MPI parallelize one function

Question

I want to parallelize an numerical integration function. I want to use this function in the middle of calculation. The work before should be done in root process. Is this possible to do in MPI?

 double integral_count_MPI(double (*function)(double) , double beginX, double endX, int      count)
 {
    double step, result;
    int i;
    if (endX - beginX <= 0) return 0;
    step = (endX - beginX) / count;
    result = 0;

    double *input = (double*)malloc((count+1) *sizeof(double));
    for (i = 0; i <= count; i ++)
    {
       input[i] = beginX + i*step;
    }
    // Calculate and gather
 }

EDIT

algorithm:

  1 process calculation;
while:
  1 process calculation;
  integration very complex function with many processes;
  1 process calculation;
end while;
1 process calculation;

Yes, it is. I hope you to not expect me to write the code for you? — kaspersky, Dec 16 '12 at 10:28

score 3 · Accepted Answer · answered Dec 16 '12 at 13:16

3

MPI provides various means to build libraries that use it "behind the scenes". For starters, you can initialise MPI on demand. MPI-2 modified the requirements for calling MPI_Init so every compliant implementation should be able to correctly initialise with NULL arguments to MPI_Init (because the actual program arguments might not be available to the library). Since MPI should only be initialised once, the library must check if it was already initialised by calling MPI_Initialized. The code basically looks like this:

void library_init(void)
{
   int flag;

   MPI_Initialized(&flag);
   if (!inited)
   {
      MPI_Init(NULL, NULL);
      atexit(library_onexit);
   }
}

The initialisation code also registers an exit handler by calling atexit() from the C standard library. Within this exit handler it finalises the MPI library if it not already finalised. Failure to do so might result in mpiexec terminating the whole MPI job with a message that at least one process has exited without finalising MPI:

void library_onexit(void)
{
   int flag;

   MPI_Finalized(&flag);
   if (!flag)
      MPI_Finalize();
}

This arrangement allows you to write your integral_count_MPI function simply like:

double integral_count_MPI(...)
{
    library_init();

    ... MPI computations ...
}

integral_count_MPI will demand-initialise the MPI library on the first call. Later calls will not result in reinitialisation because of the way library_init is written. Also no explicit finalisation is necessary - the exit handler will take care.
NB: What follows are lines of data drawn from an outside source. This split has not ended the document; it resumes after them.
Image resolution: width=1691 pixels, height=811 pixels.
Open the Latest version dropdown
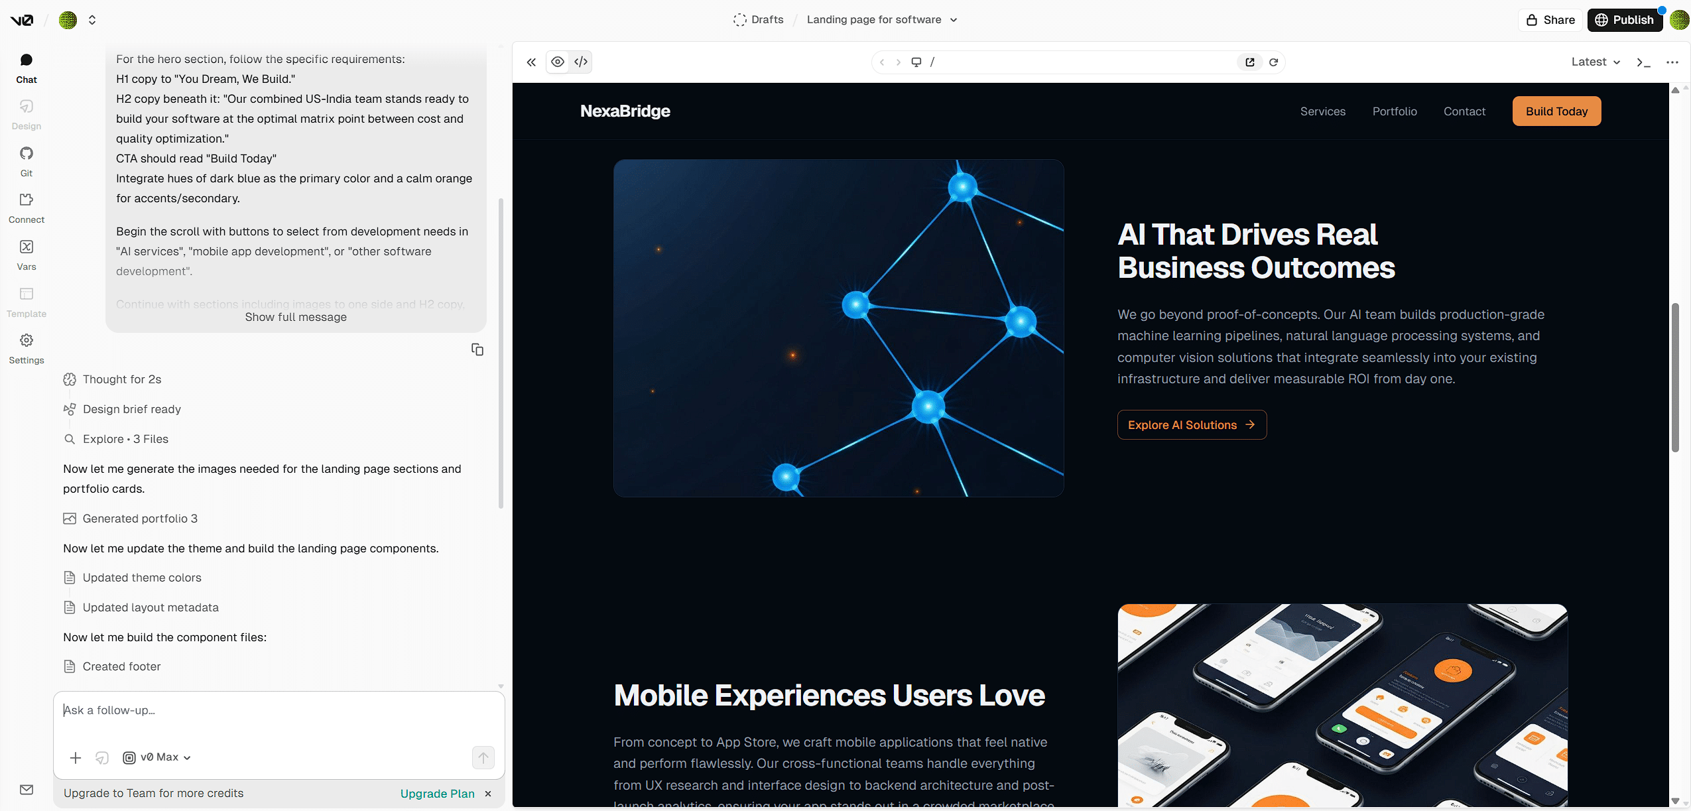(x=1595, y=62)
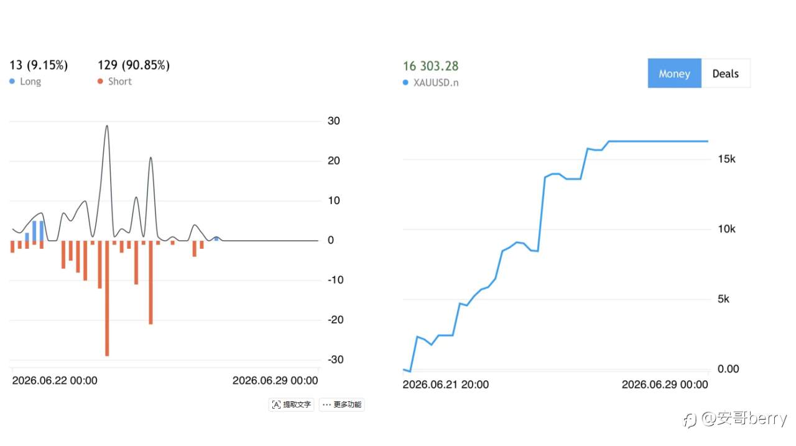Click the extract text icon
Viewport: 796px width, 446px height.
pyautogui.click(x=276, y=404)
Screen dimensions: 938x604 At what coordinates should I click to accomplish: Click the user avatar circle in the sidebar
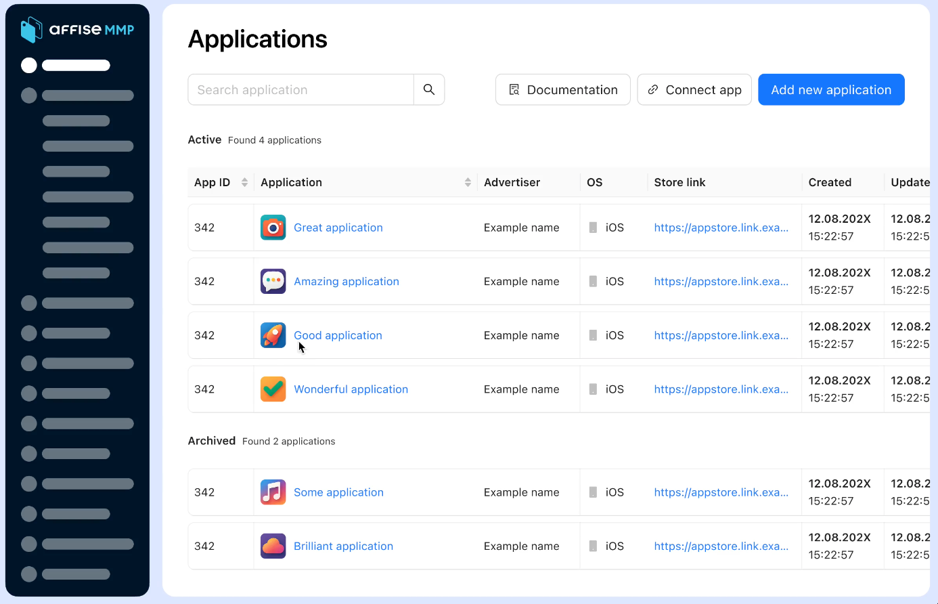point(28,65)
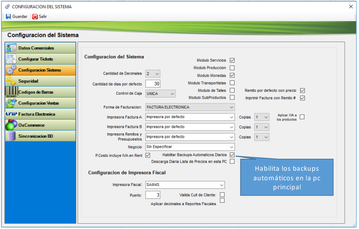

Note that you will still need to launch the code via the MPI process launcher (mpirun, mpiexec, etc.) and will have to be careful with doing I/O, since the serial part of the code would execute in each instance. Many MPI-enabled libraries provide their own I/O routines for that purpose that filter on the process rank and allow only rank 0 to perform the actual I/O. You can also use the dynamic process management facilities of MPI to spawn additional processes on demand, but that would require that you abstract a huge portion of the process management into the library that performs the integration, which would make it quite complex (and the code of your main program would look awkward).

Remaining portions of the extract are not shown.